四国攻防戦 その2
注意。この話しはフィクションですので実際の世界とは関係ありません。
新宿のとある銀行。月末の決済日近くの話だった。
「ショット。任務を与える。こいつを始末しろ」「フン。容易い。金はキャッシュのピン札で。期日は守れ。さもないと貴様を始末する」とある人物をビルの屋上から狙うショット・ガンナー。シェラがいた。「風は無風。誤差修正。ターゲットロック」大切そうにカバンを抱えるその人物は周りを気にしていた。「大丈夫ですよ。社長。銀行から護衛を出しますから。ご安心下さい」「ムフッ。ワシの金やからな。なにせこっちなんや。君」社長は手を反した。「ウラ…………ですね。どうぞご安心下さい。うちの金庫は破られた事など無いので」銃弾に撃たれ、仰け反る社長。札束の雨を鳩が舞う。混乱の中、音もなく走り去るシェラ。

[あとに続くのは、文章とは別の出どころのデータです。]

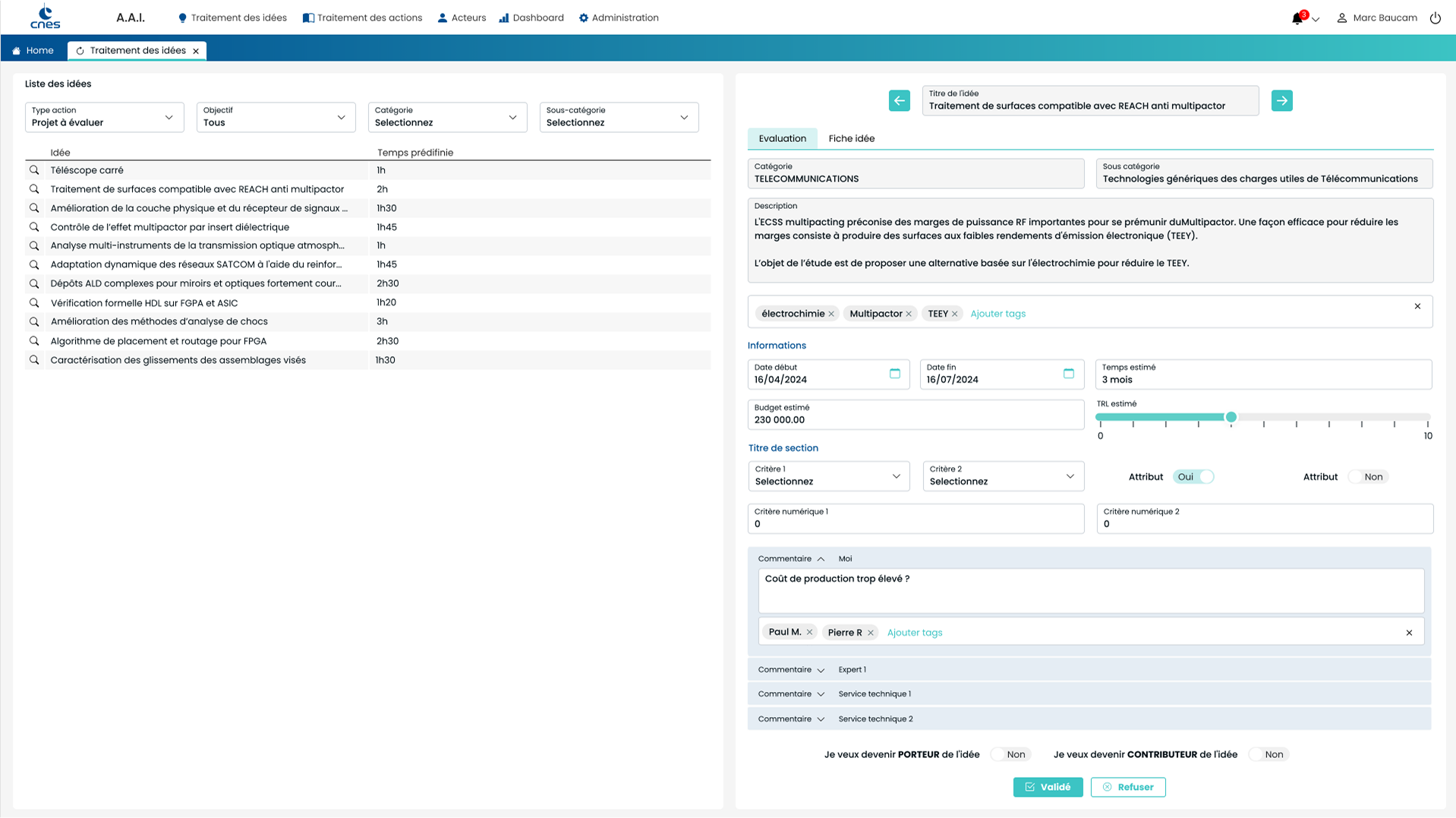The width and height of the screenshot is (1456, 818).
Task: Expand the Expert 1 commentaire section
Action: pos(821,670)
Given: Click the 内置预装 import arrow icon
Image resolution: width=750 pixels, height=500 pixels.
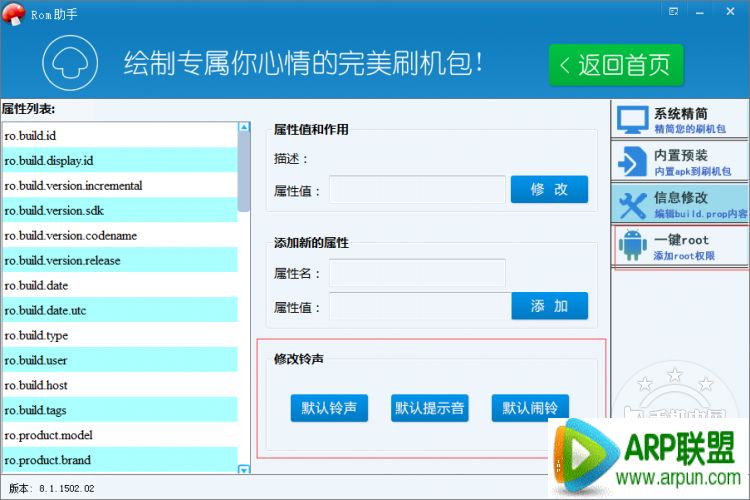Looking at the screenshot, I should point(632,162).
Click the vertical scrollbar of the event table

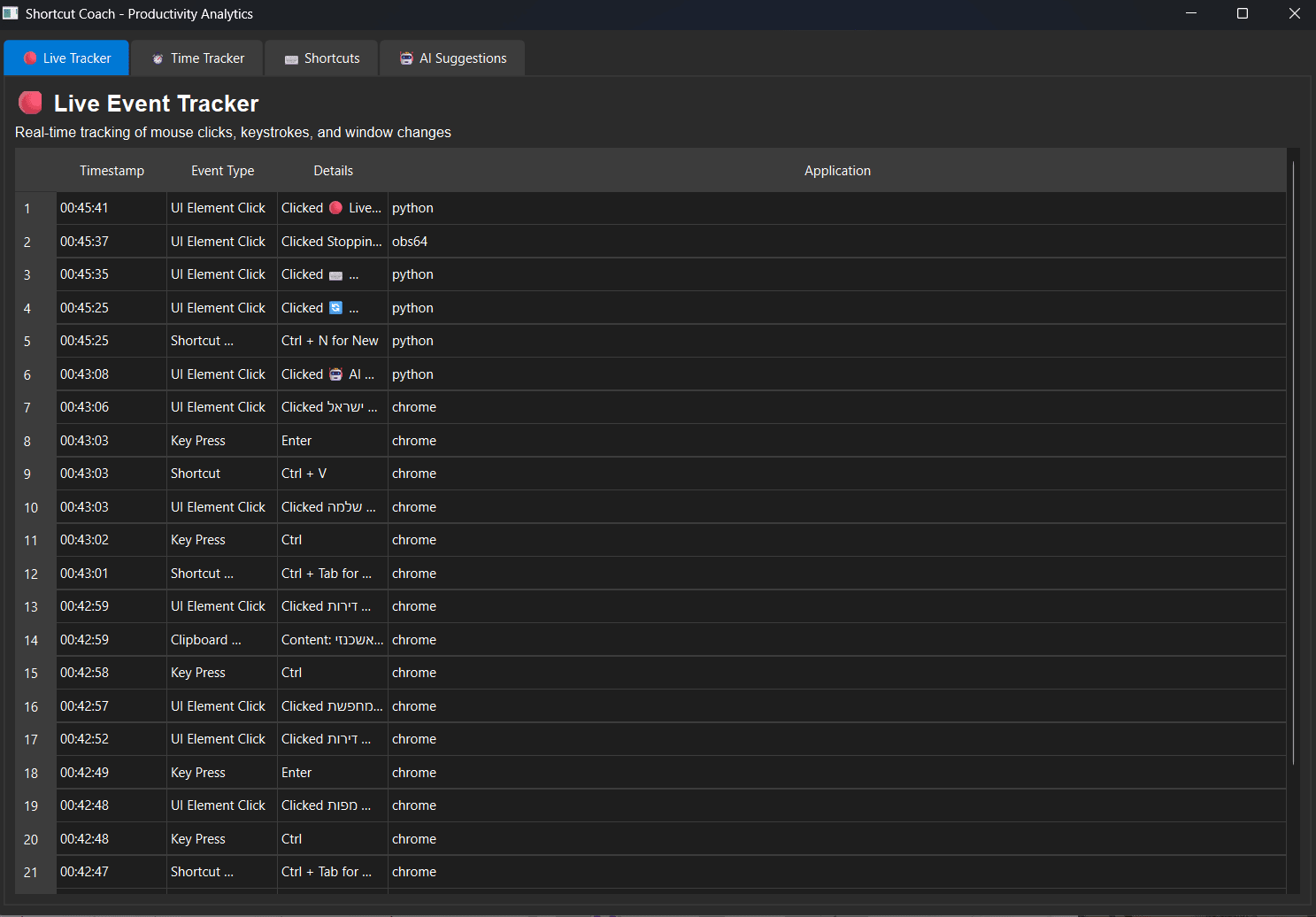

「今、帰りました。マスター」「ご苦労。報酬だ。君はアンデットの誉れだな。シェラ」「金は確認した。では」「待て!シェラ。良いから座りたまえ」「乗らぬ。話は金次第だ。一分だけくれてやる。要件を話せ」「四国に行って欲しい。報酬は一人、2億。場所は深海30000。我々も部隊を貸そう。好きに使え」「要らぬ。替わりに戦闘機をよこせ。一人2億で異論は無い」
四国、島根県沖。海は何事も無くそこにあった。高台から腕を組み見つめるシェラ。「フン。戦艦大和か。今回のターゲットは。まだ来ぬか」「待ちなよ。シェラ。なあシェラさんよ。譲ってくんねーかな?このタナトス様によ。オメーは次だ」「手を出すな。外道。神聖な儀式だ」「殺しが儀式ねー。まあ良いや。二番煎じは気に入らんがな」「なら煎じなきゃ良かろう。手を組む気もない。儀式だ。俺一人でやる」高台の一軒屋を奪い取り、ココで待つと決め込むシェラ。「カーッ。つれねーなー。奴は。どこまでムッツリなんだよ。まあ邪魔が始末されれば都合が良い。サッ。俺も仕事かな。麻薬でも捌きに行くか。1つ稼がせてもらうぞ四国さんよ」その時、三度笠を被り、杖を持つ男がいた。杖には鈴が付いていて。歩くたびにシャンシャンと音がした。「何だよ。アイツ。今さらお遍路のつもりか?んな事しても人間の罪なんて消えやしないぜ」足取りが止まりタナトスを見据える三度笠の男。「辛気臭いなー。シッシッ。ホレ。お賽銭やるからあっち行けって!」「キサマ…………アクダナ?」「アク?兄ちゃん。いけねーな。人を見た目で判断しちゃ」「予言しよう。貴様はココで朽ち果てる。時が満ちたのだ。大師様からの伝言だ。伝えたぞ」「………何だ?アイツ。まあ気にするこたぁねーな。さあ、仕事、仕事。たんまりあるんだクスリは」タナトスはリュックを背負い後にした。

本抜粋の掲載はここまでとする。